((

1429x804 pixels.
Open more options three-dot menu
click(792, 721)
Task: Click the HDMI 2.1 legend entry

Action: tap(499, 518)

))
((

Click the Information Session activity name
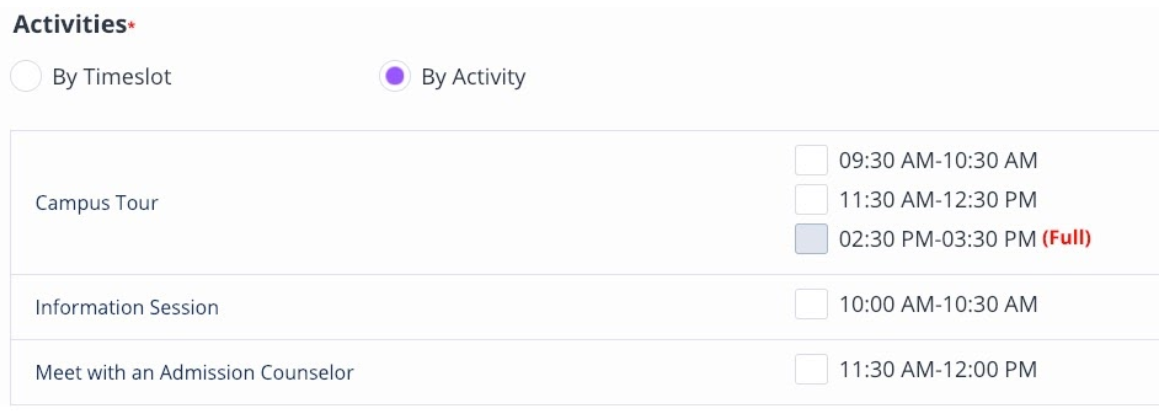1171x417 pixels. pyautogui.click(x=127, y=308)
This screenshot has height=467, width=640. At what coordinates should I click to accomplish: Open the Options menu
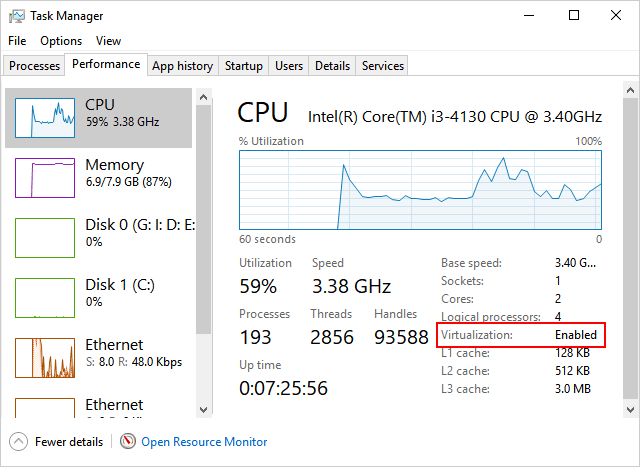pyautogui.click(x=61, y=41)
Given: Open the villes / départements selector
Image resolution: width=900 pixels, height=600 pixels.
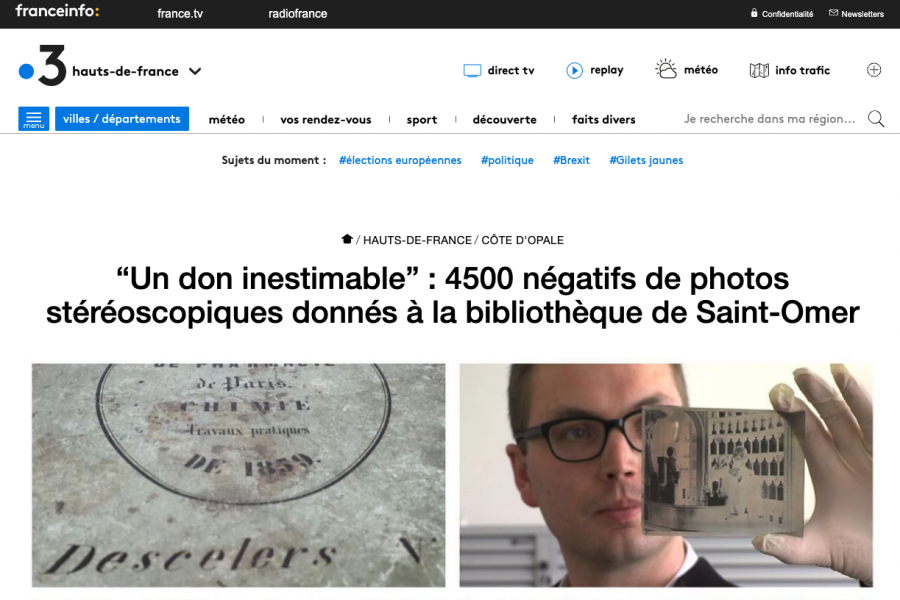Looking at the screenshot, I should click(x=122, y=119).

))

* Exercise details
Present the items from the line containing "This screenshot has" through the line containing "Looking at the" as a JSON list of strings, one string per line, omitting blank lines. Leave the pictures out of the answer.

* Written answer
[
  "This screenshot has height=467, width=640. At what coordinates should I click to accomplish: Open the Options menu",
  "pyautogui.click(x=61, y=41)",
  "Given: Open the villes / départements selector",
  "Image resolution: width=900 pixels, height=600 pixels.",
  "Looking at the screenshot, I should click(x=122, y=119)."
]